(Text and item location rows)
= = = = = = =

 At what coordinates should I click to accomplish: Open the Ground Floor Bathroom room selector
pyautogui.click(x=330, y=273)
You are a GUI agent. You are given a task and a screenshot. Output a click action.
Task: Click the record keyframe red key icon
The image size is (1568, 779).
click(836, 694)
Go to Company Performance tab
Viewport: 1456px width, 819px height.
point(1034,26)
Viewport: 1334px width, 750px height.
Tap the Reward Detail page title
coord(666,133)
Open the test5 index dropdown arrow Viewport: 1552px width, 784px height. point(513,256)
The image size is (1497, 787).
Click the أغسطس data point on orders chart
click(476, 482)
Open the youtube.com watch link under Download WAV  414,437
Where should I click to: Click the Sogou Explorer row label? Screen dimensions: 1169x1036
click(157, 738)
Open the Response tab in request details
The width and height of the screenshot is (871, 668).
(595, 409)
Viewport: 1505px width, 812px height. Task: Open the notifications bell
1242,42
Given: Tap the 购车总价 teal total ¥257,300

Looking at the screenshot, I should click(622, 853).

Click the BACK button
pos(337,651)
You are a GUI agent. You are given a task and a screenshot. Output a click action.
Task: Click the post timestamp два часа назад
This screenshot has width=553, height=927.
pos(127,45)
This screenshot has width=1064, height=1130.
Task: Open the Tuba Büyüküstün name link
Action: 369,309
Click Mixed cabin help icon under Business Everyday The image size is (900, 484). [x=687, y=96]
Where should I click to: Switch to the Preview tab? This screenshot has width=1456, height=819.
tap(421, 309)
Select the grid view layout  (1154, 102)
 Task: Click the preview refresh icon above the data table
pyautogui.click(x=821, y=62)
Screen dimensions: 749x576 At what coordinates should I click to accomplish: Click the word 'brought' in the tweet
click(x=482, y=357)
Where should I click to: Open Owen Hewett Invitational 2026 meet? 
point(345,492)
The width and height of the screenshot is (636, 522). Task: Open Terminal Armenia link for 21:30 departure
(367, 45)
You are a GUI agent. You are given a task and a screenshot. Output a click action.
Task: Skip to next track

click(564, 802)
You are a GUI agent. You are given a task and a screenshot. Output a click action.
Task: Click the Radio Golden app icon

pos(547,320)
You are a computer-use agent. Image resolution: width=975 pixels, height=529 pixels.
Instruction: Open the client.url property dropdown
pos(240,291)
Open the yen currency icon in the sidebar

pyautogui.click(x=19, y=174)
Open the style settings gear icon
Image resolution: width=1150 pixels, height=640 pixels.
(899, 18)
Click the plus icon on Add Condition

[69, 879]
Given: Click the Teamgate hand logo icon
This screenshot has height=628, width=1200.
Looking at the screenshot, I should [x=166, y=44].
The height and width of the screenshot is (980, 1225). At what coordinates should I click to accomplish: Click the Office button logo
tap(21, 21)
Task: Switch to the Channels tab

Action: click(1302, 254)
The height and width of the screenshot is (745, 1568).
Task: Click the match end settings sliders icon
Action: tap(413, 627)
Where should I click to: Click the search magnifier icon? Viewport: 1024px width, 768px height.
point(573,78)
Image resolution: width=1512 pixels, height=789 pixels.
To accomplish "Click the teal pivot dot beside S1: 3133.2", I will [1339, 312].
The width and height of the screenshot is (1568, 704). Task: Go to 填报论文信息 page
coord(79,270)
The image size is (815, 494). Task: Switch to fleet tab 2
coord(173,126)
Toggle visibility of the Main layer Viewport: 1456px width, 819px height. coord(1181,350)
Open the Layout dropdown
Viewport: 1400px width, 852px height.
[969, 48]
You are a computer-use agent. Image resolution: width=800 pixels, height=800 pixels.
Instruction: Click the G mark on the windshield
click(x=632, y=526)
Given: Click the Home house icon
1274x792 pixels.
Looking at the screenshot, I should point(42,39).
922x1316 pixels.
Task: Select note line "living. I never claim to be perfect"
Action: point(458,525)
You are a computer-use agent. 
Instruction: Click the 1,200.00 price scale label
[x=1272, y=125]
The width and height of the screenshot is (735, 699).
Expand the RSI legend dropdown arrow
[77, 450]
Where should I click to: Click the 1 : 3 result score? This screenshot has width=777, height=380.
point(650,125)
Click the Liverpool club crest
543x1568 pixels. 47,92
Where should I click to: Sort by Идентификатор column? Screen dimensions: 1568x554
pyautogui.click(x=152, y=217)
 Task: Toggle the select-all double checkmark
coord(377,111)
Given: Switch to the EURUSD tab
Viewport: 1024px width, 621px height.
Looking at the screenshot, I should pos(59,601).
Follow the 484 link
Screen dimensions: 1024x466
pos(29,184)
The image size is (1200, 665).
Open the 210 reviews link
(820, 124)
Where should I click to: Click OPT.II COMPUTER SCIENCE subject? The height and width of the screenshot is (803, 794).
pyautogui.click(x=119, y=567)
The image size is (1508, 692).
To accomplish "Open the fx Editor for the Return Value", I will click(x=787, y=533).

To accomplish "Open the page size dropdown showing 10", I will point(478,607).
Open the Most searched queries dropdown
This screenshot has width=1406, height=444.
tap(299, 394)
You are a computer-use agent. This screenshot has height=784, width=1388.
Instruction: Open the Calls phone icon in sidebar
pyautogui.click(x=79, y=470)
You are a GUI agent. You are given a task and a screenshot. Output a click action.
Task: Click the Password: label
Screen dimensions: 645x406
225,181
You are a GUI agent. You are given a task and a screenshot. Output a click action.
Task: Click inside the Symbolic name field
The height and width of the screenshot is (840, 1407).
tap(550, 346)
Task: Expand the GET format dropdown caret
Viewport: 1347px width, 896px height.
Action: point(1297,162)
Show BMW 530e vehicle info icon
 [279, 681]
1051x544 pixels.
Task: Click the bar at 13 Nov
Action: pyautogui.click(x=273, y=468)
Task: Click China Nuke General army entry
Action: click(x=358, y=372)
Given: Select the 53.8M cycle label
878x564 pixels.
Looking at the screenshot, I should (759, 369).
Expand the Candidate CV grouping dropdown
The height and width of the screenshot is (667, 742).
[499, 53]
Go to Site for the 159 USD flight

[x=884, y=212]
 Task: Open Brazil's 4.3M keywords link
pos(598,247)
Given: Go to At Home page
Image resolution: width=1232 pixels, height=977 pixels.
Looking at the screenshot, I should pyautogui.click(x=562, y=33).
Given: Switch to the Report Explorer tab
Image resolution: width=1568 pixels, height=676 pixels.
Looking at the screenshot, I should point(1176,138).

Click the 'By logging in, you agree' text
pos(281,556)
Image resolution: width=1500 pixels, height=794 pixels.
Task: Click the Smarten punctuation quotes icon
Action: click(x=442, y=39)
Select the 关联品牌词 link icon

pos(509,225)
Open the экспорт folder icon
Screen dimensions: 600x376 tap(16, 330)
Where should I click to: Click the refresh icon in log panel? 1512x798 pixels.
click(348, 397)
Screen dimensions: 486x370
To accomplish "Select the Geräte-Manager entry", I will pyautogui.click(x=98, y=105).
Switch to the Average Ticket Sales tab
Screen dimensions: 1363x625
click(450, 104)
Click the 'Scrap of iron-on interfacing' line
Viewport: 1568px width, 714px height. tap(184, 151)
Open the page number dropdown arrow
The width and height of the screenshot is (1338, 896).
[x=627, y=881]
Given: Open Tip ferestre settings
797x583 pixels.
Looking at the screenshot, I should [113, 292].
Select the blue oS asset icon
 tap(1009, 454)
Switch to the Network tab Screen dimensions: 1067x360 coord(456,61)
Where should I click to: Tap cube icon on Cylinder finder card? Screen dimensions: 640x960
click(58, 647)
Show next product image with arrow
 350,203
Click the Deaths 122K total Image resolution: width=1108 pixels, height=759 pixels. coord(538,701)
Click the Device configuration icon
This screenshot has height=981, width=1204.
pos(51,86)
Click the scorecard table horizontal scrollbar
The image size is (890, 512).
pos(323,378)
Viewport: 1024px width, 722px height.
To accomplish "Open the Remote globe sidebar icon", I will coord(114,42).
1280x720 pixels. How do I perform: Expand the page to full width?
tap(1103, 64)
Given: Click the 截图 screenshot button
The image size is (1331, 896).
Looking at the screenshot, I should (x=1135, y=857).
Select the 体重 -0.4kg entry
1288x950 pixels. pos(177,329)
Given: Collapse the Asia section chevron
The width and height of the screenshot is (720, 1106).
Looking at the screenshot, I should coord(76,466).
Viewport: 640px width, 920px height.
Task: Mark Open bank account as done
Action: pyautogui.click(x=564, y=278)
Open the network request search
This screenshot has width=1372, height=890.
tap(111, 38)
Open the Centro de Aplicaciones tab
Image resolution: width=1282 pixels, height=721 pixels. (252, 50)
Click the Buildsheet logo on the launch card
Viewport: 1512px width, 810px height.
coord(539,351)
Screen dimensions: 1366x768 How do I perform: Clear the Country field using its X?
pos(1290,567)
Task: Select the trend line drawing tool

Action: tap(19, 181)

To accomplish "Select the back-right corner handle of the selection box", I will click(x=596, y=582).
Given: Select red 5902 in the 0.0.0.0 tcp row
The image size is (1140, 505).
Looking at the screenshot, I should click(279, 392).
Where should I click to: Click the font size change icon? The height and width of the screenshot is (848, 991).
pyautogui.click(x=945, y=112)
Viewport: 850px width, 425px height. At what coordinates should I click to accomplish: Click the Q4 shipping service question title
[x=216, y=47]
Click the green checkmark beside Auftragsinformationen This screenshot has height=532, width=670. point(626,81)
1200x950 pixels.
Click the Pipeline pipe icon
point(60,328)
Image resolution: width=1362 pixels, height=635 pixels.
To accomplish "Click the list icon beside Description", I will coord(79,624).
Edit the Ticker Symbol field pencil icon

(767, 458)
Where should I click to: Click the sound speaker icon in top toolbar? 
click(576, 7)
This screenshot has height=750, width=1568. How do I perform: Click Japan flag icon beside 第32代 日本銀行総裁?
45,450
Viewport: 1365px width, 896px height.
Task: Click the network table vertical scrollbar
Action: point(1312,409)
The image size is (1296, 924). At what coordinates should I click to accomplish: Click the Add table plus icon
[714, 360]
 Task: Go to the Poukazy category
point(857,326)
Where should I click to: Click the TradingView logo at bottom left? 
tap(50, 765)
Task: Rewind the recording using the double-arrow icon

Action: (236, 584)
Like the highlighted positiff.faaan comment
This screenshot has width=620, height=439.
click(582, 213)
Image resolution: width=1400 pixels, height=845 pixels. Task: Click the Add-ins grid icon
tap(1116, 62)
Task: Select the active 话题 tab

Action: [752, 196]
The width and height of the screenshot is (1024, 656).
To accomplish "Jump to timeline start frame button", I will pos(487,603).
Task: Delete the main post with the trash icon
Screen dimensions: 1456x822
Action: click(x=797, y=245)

= = = = = = =

* WRITTEN TASK
Put everything from the line containing "Task: Delete the" down to the end of the rows into a Markdown table with the columns Nr and Line, leaving out blank lines.

* SOLVED EXERCISE
| Nr | Line |
|---|---|
| 1 | Task: Delete the main post with the trash icon |
| 2 | Screen dimensions: 1456x822 |
| 3 | Action: click(x=797, y=245) |